ASSIGNED TASK ::
Provide an exact transcription of all the records.

- - - -

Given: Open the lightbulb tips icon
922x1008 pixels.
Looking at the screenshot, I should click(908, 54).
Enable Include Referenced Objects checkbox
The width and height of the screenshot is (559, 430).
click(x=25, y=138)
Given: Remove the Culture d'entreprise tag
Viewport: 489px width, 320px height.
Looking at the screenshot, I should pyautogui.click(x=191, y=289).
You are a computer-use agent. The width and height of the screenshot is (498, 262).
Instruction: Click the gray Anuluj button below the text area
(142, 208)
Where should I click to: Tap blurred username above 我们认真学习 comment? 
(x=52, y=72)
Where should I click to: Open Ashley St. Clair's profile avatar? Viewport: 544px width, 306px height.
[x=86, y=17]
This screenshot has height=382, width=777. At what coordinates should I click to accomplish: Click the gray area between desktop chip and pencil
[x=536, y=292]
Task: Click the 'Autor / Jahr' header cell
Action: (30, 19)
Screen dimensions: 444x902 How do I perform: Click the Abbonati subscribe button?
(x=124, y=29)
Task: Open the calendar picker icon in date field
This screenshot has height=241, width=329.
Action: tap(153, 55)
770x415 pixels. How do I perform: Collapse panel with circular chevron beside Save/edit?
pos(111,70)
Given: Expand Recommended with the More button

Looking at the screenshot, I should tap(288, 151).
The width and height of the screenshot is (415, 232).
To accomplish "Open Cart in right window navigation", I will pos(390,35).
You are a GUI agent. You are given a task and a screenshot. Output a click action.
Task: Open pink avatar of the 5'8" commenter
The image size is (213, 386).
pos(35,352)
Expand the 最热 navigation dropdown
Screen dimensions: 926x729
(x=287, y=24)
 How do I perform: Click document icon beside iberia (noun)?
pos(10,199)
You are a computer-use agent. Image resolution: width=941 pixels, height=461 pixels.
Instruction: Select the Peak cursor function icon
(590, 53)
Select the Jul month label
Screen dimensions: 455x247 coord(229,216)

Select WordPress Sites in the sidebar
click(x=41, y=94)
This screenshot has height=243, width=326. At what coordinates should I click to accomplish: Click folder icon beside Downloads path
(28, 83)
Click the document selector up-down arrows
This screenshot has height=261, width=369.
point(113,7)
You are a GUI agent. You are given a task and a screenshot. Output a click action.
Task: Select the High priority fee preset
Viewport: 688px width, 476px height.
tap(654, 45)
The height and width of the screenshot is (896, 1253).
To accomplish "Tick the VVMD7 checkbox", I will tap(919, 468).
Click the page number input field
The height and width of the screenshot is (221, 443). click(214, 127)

- - - -

WORKED SOLUTION ::
Given: Open the lightbulb tips icon
922x1008 pixels.
Looking at the screenshot, I should click(908, 54).
Enable Include Referenced Objects checkbox
The width and height of the screenshot is (559, 430).
click(x=25, y=138)
Given: Remove the Culture d'entreprise tag
Viewport: 489px width, 320px height.
Looking at the screenshot, I should pyautogui.click(x=191, y=289).
You are a computer-use agent. The width and height of the screenshot is (498, 262).
Instruction: Click the gray Anuluj button below the text area
(142, 208)
Where should I click to: Tap blurred username above 我们认真学习 comment? 
(x=52, y=72)
Where should I click to: Open Ashley St. Clair's profile avatar? Viewport: 544px width, 306px height.
[x=86, y=17]
This screenshot has height=382, width=777. At what coordinates should I click to accomplish: Click the gray area between desktop chip and pencil
[x=536, y=292]
Task: Click the 'Autor / Jahr' header cell
Action: (30, 19)
Screen dimensions: 444x902 How do I perform: Click the Abbonati subscribe button?
(x=124, y=29)
Task: Open the calendar picker icon in date field
This screenshot has height=241, width=329.
Action: tap(153, 55)
770x415 pixels. How do I perform: Collapse panel with circular chevron beside Save/edit?
pos(111,70)
Given: Expand Recommended with the More button

Looking at the screenshot, I should tap(288, 151).
The width and height of the screenshot is (415, 232).
To accomplish "Open Cart in right window navigation", I will pos(390,35).
You are a GUI agent. You are given a task and a screenshot. Output a click action.
Task: Open pink avatar of the 5'8" commenter
The image size is (213, 386).
pos(35,352)
Expand the 最热 navigation dropdown
Screen dimensions: 926x729
(x=287, y=24)
 How do I perform: Click document icon beside iberia (noun)?
pos(10,199)
You are a computer-use agent. Image resolution: width=941 pixels, height=461 pixels.
Instruction: Select the Peak cursor function icon
(590, 53)
Select the Jul month label
Screen dimensions: 455x247 coord(229,216)

Select WordPress Sites in the sidebar
click(x=41, y=94)
This screenshot has height=243, width=326. At what coordinates should I click to accomplish: Click folder icon beside Downloads path
(28, 83)
Click the document selector up-down arrows
This screenshot has height=261, width=369.
point(113,7)
You are a GUI agent. You are given a task and a screenshot. Output a click action.
Task: Select the High priority fee preset
Viewport: 688px width, 476px height.
tap(654, 45)
The height and width of the screenshot is (896, 1253).
To accomplish "Tick the VVMD7 checkbox", I will tap(919, 468).
Click the page number input field
The height and width of the screenshot is (221, 443). click(214, 127)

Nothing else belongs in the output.